> Texte à lire
################

Le gynécologue rencontre le couple le 5 juin. Le praticien les informe qu'il lui est possible de leur "donner" un nouveau-né "hors la loi". Marché conclu. Tous trois conviennent de cacher la réelle identité du bébé grâce à une falsification dans le registre d'état civil. Un simple tour de passe-passe en écriture. Il permet au bébé volé de "naître" officiellement. L'enfant volé se nomme Ines Madrigal.
Aujourd'hui, près de 50 ans après les faits, cette femme accuse Eduardo Vela d'avoir falsifié son certificat de naissance. Comment a-t-elle pu savoir ? Sa mère adoptive, aujourd'hui décédée, lui a un jour avoué la vérité. Ines Madrigal porte plainte.
Ce mardi 26 juin 2018, s'ouvre le premier procès dit des "bébés volés". Le médecin de 85 ans est le premier entendu par la justice.

Il est poursuivi notamment pour soustraction de mineure et falsification de documents officiels. Le procureur souligne que le gynécologue, qui a exercé à San Ramon entre 1961 et 1981, avait les pleins pouvoir concernant " l'élimination des naissances qui s'y déroulaient."
300 000 bébés volés ?
Dans le pays, le scandale est immense et ravive des plaies infiniment douloureuses. L'affaire réveille les heures les plus sombres du franquisme. La date d'audience n'a pas été fixée mais il s'agit du premier procès en Espagne relatif à "l'affaire des bébés volés".

################

> Enregistrements

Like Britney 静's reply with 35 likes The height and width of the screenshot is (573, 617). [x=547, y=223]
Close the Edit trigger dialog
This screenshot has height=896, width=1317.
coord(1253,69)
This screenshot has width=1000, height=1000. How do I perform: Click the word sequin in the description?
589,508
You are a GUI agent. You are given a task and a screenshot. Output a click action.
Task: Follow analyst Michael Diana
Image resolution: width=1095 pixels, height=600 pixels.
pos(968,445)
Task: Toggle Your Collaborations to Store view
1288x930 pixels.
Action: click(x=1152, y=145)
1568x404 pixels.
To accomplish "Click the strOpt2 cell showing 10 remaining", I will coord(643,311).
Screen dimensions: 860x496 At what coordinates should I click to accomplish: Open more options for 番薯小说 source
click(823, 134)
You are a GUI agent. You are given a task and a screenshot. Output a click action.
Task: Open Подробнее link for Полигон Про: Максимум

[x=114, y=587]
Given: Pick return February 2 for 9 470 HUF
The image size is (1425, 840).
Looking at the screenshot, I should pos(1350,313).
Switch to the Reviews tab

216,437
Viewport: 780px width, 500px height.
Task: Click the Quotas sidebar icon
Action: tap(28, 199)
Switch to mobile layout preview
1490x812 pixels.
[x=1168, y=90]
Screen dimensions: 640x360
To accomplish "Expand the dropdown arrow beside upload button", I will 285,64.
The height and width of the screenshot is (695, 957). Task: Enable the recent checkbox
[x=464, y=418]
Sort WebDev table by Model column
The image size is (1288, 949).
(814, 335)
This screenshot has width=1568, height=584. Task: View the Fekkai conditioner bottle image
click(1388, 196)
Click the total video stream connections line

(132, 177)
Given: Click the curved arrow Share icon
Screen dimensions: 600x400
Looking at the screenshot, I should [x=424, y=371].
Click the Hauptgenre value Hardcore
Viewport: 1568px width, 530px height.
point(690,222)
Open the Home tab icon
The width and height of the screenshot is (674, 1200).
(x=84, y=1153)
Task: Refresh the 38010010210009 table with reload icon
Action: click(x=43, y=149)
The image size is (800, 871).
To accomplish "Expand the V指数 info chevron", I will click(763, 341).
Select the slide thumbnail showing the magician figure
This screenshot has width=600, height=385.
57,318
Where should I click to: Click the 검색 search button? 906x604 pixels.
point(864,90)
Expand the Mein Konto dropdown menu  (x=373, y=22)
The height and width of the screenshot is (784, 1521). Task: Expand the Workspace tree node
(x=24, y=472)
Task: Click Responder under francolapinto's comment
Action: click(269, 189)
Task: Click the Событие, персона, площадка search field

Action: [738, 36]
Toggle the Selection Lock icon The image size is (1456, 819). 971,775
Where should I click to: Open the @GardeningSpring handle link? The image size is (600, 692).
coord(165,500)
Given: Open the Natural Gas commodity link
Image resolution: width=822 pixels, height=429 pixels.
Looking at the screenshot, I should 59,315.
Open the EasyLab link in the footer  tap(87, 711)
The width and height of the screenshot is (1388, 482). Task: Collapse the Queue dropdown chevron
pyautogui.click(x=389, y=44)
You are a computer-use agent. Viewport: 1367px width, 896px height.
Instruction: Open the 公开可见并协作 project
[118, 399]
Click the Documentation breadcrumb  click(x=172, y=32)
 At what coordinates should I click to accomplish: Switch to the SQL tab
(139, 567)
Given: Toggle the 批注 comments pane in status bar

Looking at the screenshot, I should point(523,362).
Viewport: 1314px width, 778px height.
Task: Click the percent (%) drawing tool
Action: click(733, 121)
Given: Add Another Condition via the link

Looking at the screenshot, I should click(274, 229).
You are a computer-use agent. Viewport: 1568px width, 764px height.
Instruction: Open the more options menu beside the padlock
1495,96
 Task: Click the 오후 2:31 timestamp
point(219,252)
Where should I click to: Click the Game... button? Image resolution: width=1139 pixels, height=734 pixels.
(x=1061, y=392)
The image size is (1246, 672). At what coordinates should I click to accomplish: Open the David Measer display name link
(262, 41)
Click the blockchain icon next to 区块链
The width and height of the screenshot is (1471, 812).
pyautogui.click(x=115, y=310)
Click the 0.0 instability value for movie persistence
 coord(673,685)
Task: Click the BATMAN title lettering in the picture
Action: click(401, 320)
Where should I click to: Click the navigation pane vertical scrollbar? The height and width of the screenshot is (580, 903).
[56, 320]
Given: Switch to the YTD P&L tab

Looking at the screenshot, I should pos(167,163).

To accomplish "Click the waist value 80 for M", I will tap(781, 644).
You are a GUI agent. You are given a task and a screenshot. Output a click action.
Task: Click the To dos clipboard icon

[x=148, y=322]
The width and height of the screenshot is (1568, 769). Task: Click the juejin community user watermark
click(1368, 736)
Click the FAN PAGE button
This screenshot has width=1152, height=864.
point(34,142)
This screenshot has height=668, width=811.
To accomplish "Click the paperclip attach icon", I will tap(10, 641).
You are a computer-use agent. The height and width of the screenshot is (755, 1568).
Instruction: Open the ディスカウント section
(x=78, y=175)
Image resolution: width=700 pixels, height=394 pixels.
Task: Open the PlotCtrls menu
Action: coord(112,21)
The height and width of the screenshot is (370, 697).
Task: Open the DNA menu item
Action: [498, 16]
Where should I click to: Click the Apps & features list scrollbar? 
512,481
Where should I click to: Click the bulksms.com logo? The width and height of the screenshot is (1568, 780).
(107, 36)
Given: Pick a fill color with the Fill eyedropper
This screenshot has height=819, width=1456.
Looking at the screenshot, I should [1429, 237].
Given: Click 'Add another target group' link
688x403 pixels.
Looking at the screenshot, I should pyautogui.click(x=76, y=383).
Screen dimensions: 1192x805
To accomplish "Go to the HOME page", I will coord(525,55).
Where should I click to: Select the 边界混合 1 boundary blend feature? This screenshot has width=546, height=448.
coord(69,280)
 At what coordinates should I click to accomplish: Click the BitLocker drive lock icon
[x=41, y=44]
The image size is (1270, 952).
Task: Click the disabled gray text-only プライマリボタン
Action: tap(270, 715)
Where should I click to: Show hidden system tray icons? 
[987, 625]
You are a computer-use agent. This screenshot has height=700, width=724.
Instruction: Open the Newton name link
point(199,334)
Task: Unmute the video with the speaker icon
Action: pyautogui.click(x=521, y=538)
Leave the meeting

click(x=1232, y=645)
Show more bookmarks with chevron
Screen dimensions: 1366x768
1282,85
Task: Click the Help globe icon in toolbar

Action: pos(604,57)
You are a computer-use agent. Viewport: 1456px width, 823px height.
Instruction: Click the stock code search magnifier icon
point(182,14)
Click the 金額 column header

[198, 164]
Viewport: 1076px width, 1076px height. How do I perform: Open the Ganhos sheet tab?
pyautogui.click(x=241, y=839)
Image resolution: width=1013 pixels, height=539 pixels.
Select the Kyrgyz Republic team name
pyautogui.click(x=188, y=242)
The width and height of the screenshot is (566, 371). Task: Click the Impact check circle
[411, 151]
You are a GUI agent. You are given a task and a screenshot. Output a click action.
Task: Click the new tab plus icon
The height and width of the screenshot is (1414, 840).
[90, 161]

################

> À faire
1. Relevez toutes les dates et années mentionnées dans l'article sur le procès des bébés volés.
2. Recopiez tout le passage de l'article sur les bébés volés allant de « Ce mardi 26 » jusqu'à « bébés volés ? », en remplaçant « procureur » par « parquet ».

> Réponses par consigne
1.
- 5 juin
- 26 juin 2018
- 1961
- 1981

2.
Ce mardi 26 juin 2018, s'ouvre le premier procès dit des "bébés volés". Le médecin de 85 ans est le premier entendu par la justice.

Il est poursuivi notamment pour soustraction de mineure et falsification de documents officiels. Le parquet souligne que le gynécologue, qui a exercé à San Ramon entre 1961 et 1981, avait les pleins pouvoir concernant " l'élimination des naissances qui s'y déroulaient."
300 000 bébés volés ?